• Written request 1: Extract the stretch of the records from the line containing "Select Bluetooth device 0012F3273444" through the end of the records, both ends included, and reproduce those lines exactly. Leave the pictures out of your answer.

• Reading passage:
You can call it his heart. You can call it his soul. I don't
care what you call it, but when you find it, it's evil. It's
correct. But we can trace it back further
than this. Look here in Psalms 58. Look in Psalm 58, verse 3.
Trace it back further than you. Look here in Psalm 58, verse
3. David said this, are restrained from the womb. They go astray as soon as they
be born, speaking lies." A man has a bad nature when he
comes out from his mother's womb. He is born already ruined, already
dead. That's what Paul is talking about.
But you know we can trace it back further than this. Look
in chapter 51, and look in verse 5. Look what David says here, "'Behold,
I was shapen in iniquity, and in sin did my mother conceive
me.' David's mother was no adulteress. She was a child of God, as far
as we know. But David is saying, I inherited
this sinful, fallen, corrupt nature. And where did he get
it? Paul said, by one man's disobedience, by one man's sin. That's the
effect of Adam's sin. It condemned us. We're guilty. A
man can receive the divine testimony or not. But that's all we've
got to go by, and that's enough. Here's another effect. Look back
over in Romans again, Romans chapter 5. Here's the third effect. It condemns us, Adam's sin was
passed on to us, the guilt of it, the condemnation, the nature
His fallen nature, sin, has corrupted and ruined us all. And Paul tells
us here in verse 14 that it has another effect, and that's death,
physical death. Look what he says in verse 14.
He said, "'Death reigned from Adam to Moses, even them who
had not sinned after Adam's likeness, after the likeness of his sin.'"
How did Adam sin? He sinned willfully. He sinned
knowingly. Now, who is it in all this world
that hasn't sinned willfully and knowingly and actually? Everybody
that I've ever read, verse 14 says, this can be nobody but
infants. It has to be infants. And this brings me to my subject.
And before I get on my subject, let me say these two things. And I don't know that I've ever
begun a subject by making this statement, but I've never dealt with this. I don't say that everything I'm
going to show you today is right, but it's according to my understanding.
It's according to my understanding. And there I could count on one
or two fingers the places that I'd say what I'm going to tell
you today. The reason I come here today and am willing in
my heart to deal with what I'm going to deal with today is because
most of you, I know you. I don't know all your names,
but I know you when I see you and I remember you in my heart.

Data extracted from a collection:
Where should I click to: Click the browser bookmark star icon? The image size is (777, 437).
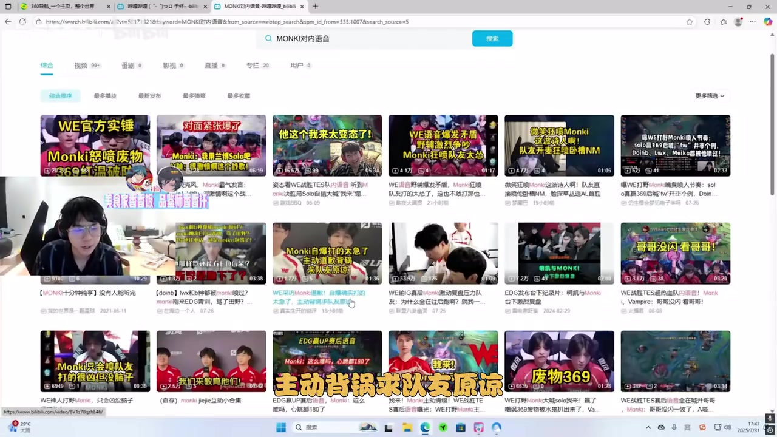(x=690, y=22)
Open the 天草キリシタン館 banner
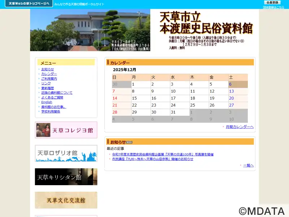The width and height of the screenshot is (289, 217). pos(66,177)

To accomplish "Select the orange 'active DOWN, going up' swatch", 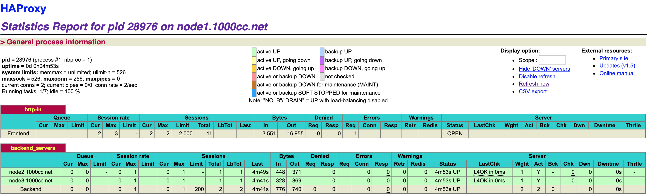I will (254, 68).
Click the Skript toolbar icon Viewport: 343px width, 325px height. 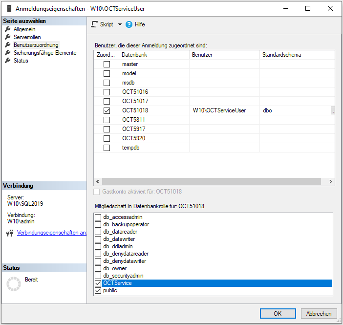pyautogui.click(x=95, y=24)
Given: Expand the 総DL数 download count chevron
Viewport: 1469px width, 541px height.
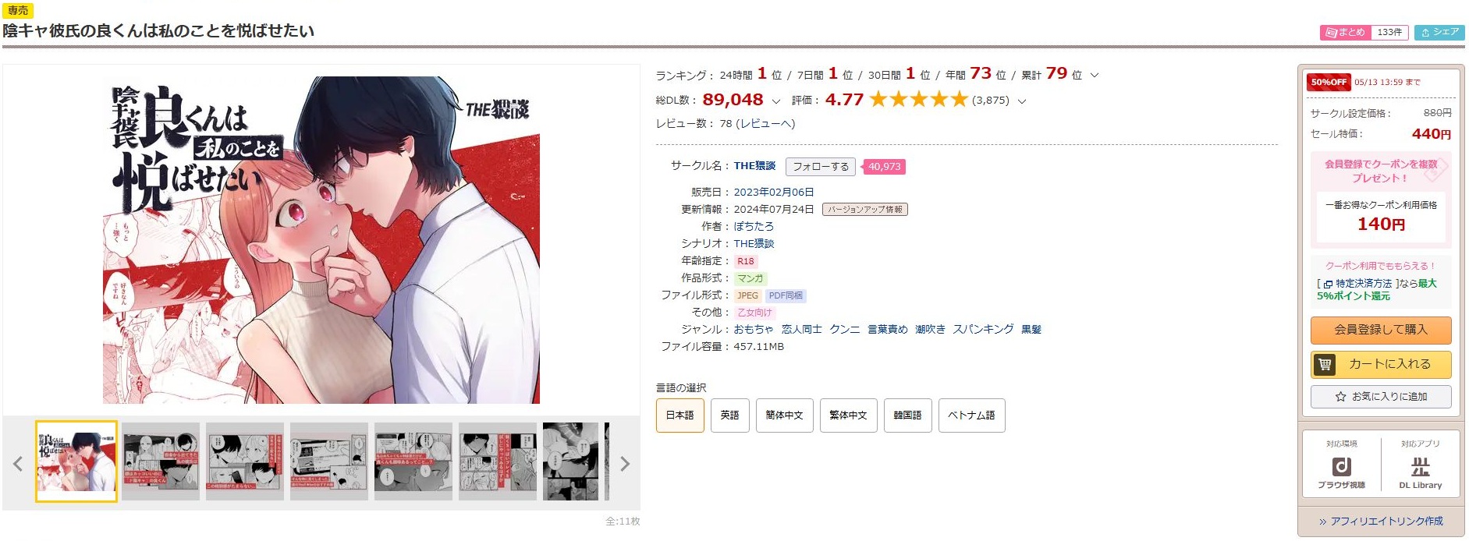Looking at the screenshot, I should coord(776,101).
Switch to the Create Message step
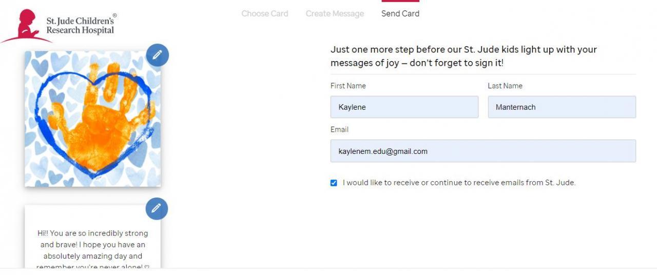This screenshot has width=657, height=275. [x=335, y=14]
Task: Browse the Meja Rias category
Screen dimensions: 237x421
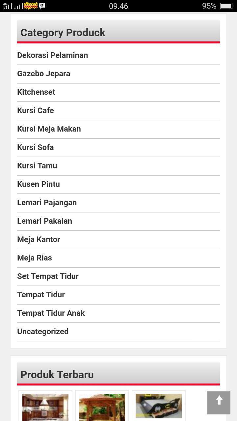Action: (x=34, y=258)
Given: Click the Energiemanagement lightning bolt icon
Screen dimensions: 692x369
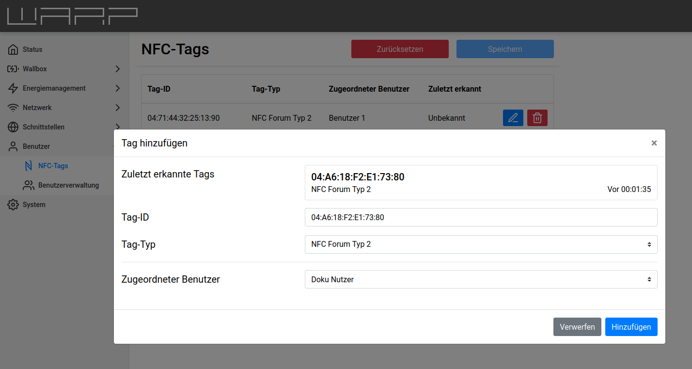Looking at the screenshot, I should tap(13, 88).
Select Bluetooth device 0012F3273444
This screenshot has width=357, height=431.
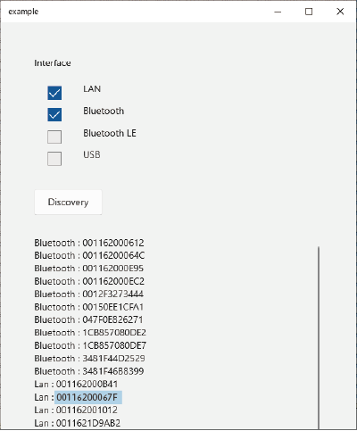(x=88, y=294)
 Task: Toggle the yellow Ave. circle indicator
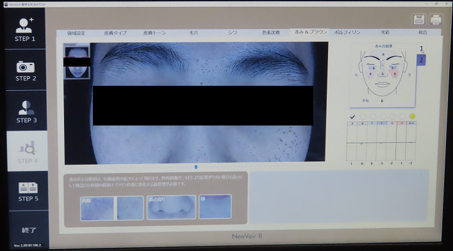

• Written request 2: Copy the stretch of the sermon passage from "And before I" through "but it's according to my understanding." word for word.

• Task answer 1:
Select Bluetooth device 0012F3273444
This screenshot has width=357, height=431.
(x=88, y=294)
 Task: Toggle the yellow Ave. circle indicator

• Task answer 2:
And before I get on my subject, let me say these two things. And I don't know that I've ever
begun a subject by making this statement, but I've never dealt with this. I don't say that everything I'm
going to show you today is right, but it's according to my understanding.